Seniors fight back against a corporate landlord seeking to collect rent for dangerous, unlicensed housing

Brith Sholom House 
Brith Sholom House. Source: Google street view
Brith Sholom House is home to 283 senior citizens, most of whom live on fixed incomes. For over a decade the building has lacked an updated fire suppression system that complies with the Philadelphia Code. The building's corporate owners, Brith Sholom Winit L.P., do not have a rental license due to outstanding code violations. Under City law, they cannot legally collect rent. Despite this, they have continued to demand, every month, that their tenants pay rent they do not owe--even after a fire on January 4 demonstrated the urgent need for a new safety system. Some tenants, asserting their legal rights and using the strongest tool they have to demand much-needed repairs, have refused.
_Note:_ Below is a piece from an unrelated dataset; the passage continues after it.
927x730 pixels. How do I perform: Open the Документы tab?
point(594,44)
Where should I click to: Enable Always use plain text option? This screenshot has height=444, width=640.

In a motion filed on February 7, the owners requested that the Court grant them a rental license and force these tenants to pay-without providing any further assurances that legally required safety upgrades will be made.  Residents are fighting back. We, along with pro bono co-counsel from Dechert LLP, are representing Diana Dukes and Samuel Wolfolk, two Brith Sholom tenants, in a petition to intervene on filed February 20, seeking to oppose their landlord's motion and enforce their right to safe housing. 
"I decided to stand up on behalf of myself and others to let our landlord know that we will not sit idly by and be treated with such callous disregard," said Ms. Dukes. "We demand that they fulfill their legal obligation to supply us seniors with a safe, clean, and well-maintained place to live. We deserve this!"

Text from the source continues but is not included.